ACTIVITY |
Please write out exactly the lines of the data below from the line holding "The width and height of the screenshot is (920, 596)." through the line holding "You are a computer-use agent. The image size is (1200, 771).", and leave out the rest.

Data excerpts
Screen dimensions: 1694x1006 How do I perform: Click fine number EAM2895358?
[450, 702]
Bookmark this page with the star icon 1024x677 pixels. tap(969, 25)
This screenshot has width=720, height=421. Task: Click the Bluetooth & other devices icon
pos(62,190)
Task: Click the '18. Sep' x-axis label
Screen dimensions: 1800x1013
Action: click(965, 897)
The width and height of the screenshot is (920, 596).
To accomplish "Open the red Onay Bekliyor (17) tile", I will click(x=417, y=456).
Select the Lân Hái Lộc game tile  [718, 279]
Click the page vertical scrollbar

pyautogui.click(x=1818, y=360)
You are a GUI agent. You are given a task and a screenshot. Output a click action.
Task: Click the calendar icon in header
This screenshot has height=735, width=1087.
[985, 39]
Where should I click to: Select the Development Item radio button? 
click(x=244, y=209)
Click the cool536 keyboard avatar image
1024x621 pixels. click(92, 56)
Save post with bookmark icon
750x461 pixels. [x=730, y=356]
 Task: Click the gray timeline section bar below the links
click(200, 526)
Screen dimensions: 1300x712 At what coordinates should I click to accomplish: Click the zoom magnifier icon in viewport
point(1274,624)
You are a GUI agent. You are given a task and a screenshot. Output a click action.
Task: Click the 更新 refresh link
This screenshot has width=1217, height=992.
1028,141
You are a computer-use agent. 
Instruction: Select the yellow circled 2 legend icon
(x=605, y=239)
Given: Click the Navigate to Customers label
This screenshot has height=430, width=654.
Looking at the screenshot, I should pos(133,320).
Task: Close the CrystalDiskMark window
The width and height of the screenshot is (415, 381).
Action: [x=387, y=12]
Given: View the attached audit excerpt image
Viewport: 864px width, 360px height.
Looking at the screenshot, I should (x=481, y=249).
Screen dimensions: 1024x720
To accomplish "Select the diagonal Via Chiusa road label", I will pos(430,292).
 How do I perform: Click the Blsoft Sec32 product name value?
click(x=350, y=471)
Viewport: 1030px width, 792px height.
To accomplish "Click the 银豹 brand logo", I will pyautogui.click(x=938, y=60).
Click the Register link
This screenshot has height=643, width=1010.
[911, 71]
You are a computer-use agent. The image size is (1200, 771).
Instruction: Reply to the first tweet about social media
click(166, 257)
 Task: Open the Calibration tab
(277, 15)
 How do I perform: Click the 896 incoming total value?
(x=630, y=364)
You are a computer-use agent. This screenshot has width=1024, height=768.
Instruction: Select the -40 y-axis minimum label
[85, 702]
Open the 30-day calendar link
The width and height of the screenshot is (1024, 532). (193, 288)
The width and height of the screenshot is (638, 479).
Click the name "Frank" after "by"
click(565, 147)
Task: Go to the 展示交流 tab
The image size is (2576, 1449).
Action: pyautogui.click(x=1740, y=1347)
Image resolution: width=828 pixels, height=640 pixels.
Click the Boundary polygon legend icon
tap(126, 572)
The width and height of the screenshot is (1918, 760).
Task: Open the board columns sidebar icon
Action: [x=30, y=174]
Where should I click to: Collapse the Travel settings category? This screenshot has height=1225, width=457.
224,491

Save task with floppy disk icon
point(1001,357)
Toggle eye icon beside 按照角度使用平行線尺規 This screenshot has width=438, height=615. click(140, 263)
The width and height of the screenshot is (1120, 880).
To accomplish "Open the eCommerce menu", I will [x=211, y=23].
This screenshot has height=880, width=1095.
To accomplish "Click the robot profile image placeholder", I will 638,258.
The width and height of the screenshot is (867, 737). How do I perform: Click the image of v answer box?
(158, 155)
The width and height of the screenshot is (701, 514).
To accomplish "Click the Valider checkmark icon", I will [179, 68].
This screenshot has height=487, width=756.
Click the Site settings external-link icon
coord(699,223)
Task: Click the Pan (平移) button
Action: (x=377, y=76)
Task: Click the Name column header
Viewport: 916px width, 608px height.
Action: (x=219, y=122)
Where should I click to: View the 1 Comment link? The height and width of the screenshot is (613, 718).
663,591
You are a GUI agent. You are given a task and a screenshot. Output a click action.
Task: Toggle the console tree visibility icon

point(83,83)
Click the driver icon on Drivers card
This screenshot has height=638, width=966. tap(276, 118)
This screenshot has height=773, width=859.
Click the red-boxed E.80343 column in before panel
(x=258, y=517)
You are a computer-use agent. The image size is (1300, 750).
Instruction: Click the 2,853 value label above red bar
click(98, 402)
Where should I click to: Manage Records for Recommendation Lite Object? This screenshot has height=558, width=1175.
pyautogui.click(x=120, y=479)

COMPLETED TASK |
The width and height of the screenshot is (920, 596).
To accomplish "Open the red Onay Bekliyor (17) tile", I will click(x=417, y=456).
Select the Lân Hái Lộc game tile  [718, 279]
Click the page vertical scrollbar

pyautogui.click(x=1818, y=360)
You are a GUI agent. You are given a task and a screenshot. Output a click action.
Task: Click the calendar icon in header
This screenshot has height=735, width=1087.
[985, 39]
Where should I click to: Select the Development Item radio button? 
click(x=244, y=209)
Click the cool536 keyboard avatar image
1024x621 pixels. click(92, 56)
Save post with bookmark icon
750x461 pixels. [x=730, y=356]
 Task: Click the gray timeline section bar below the links
click(200, 526)
Screen dimensions: 1300x712 At what coordinates should I click to accomplish: Click the zoom magnifier icon in viewport
point(1274,624)
You are a GUI agent. You are given a task and a screenshot. Output a click action.
Task: Click the 更新 refresh link
This screenshot has width=1217, height=992.
1028,141
You are a computer-use agent. 
Instruction: Select the yellow circled 2 legend icon
(x=605, y=239)
Given: Click the Navigate to Customers label
This screenshot has height=430, width=654.
Looking at the screenshot, I should pos(133,320).
Task: Close the CrystalDiskMark window
The width and height of the screenshot is (415, 381).
Action: [x=387, y=12]
Given: View the attached audit excerpt image
Viewport: 864px width, 360px height.
Looking at the screenshot, I should (x=481, y=249).
Screen dimensions: 1024x720
To accomplish "Select the diagonal Via Chiusa road label", I will pos(430,292).
 How do I perform: Click the Blsoft Sec32 product name value?
click(x=350, y=471)
Viewport: 1030px width, 792px height.
To accomplish "Click the 银豹 brand logo", I will pyautogui.click(x=938, y=60).
Click the Register link
This screenshot has height=643, width=1010.
[911, 71]
You are a computer-use agent. The image size is (1200, 771).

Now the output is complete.